My specialty within my firm is search engine optimization.  While exploring how best a business might share its central focus and achieve its website goals, I note how the website needs to be constructed to achieve high rankings in search engines.  By pure chance, I began tracking Google’s search algorithms shortly after they went into business.  Their name jumped out at me from a list of hundreds of unknown companies.  I ended up a Google expert early in my career.  This expertise has helped me to keep clients because high rankings for targeted phrases are perhaps the most important thing a website can achieve.

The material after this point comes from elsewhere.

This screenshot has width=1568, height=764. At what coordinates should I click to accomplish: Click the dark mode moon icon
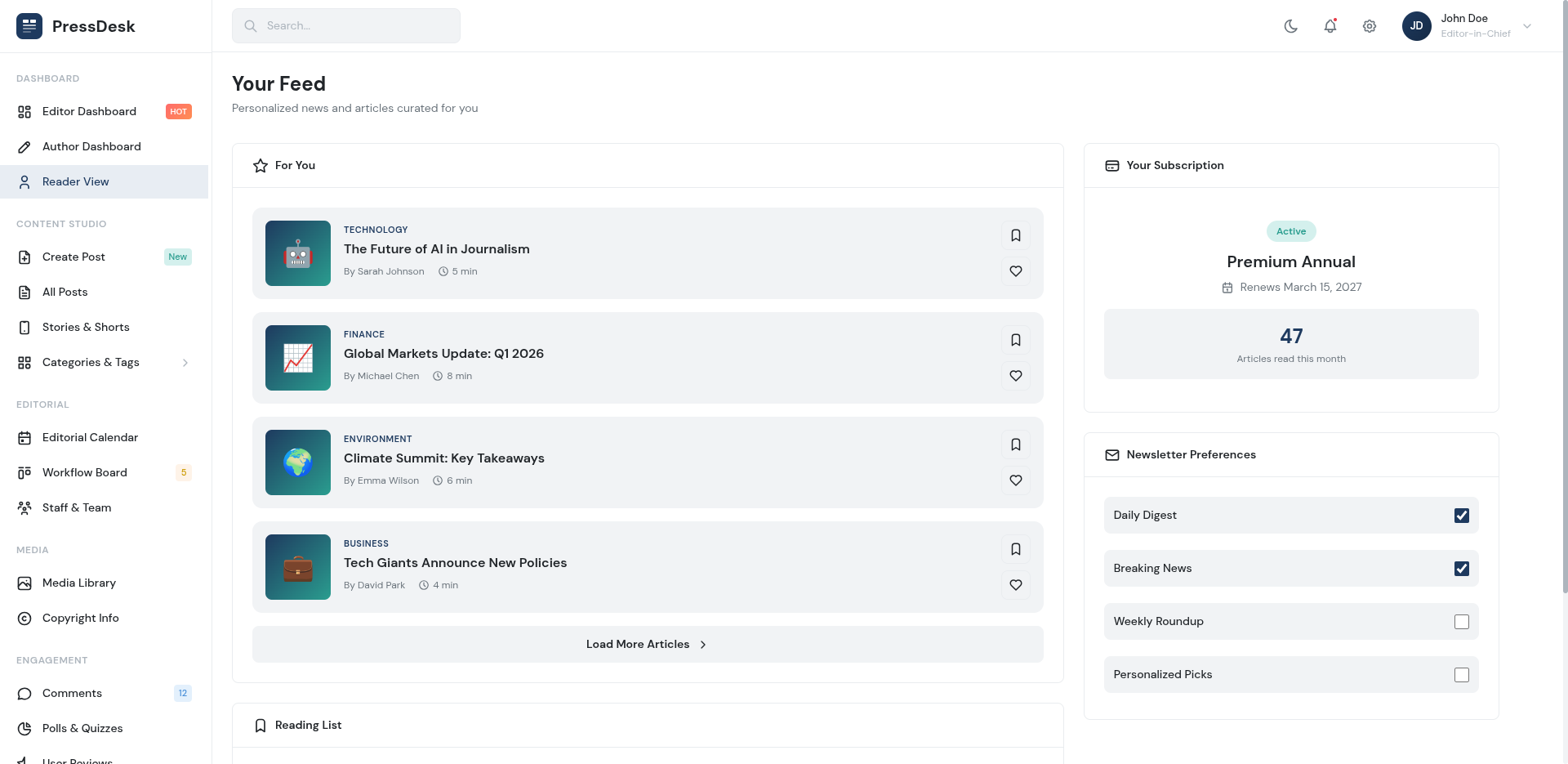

Over a 30-year stretch, I’ve had detailed discussions with perhaps 7,000 people on what exactly it is that they do.  In 1980, I started repping my own greeting card reproductions of watercolors, which led to my becoming a rep for other companies.  These days, I frequently sit down with people starting a new business or looking for a website for their established business.  In college and after college, I had some training to become a therapist.  This is different.  I’ve developed an intuition for the nature of small business, how to start one and what is required to communicate the essence of that firm.

I suspect this experience has contributed to the multiscale nature of the theories I explore inside this blog.  As one intimate with small business, I’ve observed up close the effects of environment on the health of individual firms and the power of individual imagination to propel an idea into a growing concern.  When I drive unfamiliar streets, often in the back of my mind I’m tabulating the kinds of businesses I’m seeing and sorting them into commercial patterns that I’m familiar with.  I feel embedded in the evolutionary process of business formation, birth, growth and demise as I perform my job, which is to make it easy for my clients to express what it is that they do and how they can serve, making themselves useful to the community.

I often wonder what it would have been like to have received an advanced degree in evolutionary biology or anthropology and spent my life conducting research and teaching classes.  I suspect that an academic environment, though infused with interesting ideas, may have served poorly as an incubator for the types of hypotheses I’ve formed.  Strangely, business has offered me a laboratory that academia cannot reproduce.  Observing business, and the individuals creating those businesses, I’ve received a schooling no university could ever offer.

Observing the birth, growth and death of thousands of businesses, I live and work within the embrace of evolution.


This entry was posted on Sunday, December 7th, 2008 at 7:53 am and is filed under Auto-Biography, Society. You can follow any responses to this entry through the RSS 2.0 feed. You can leave a response, or trackback from your own site.
2 Comments so far

  1. James Oates on December 7, 2008 6:41 pm

    I enjoyed your article. That sounds like an interesting life. I find myself somewhat envious because I believe that I would enjoy those experiences as well.

    I also concur that everything has its cycle and change and evolution happens whether we are prepared/ready or not.



  2. design jobs on December 8, 2008 9:56 am

    I enjoyed your article. That sounds like an interesting life.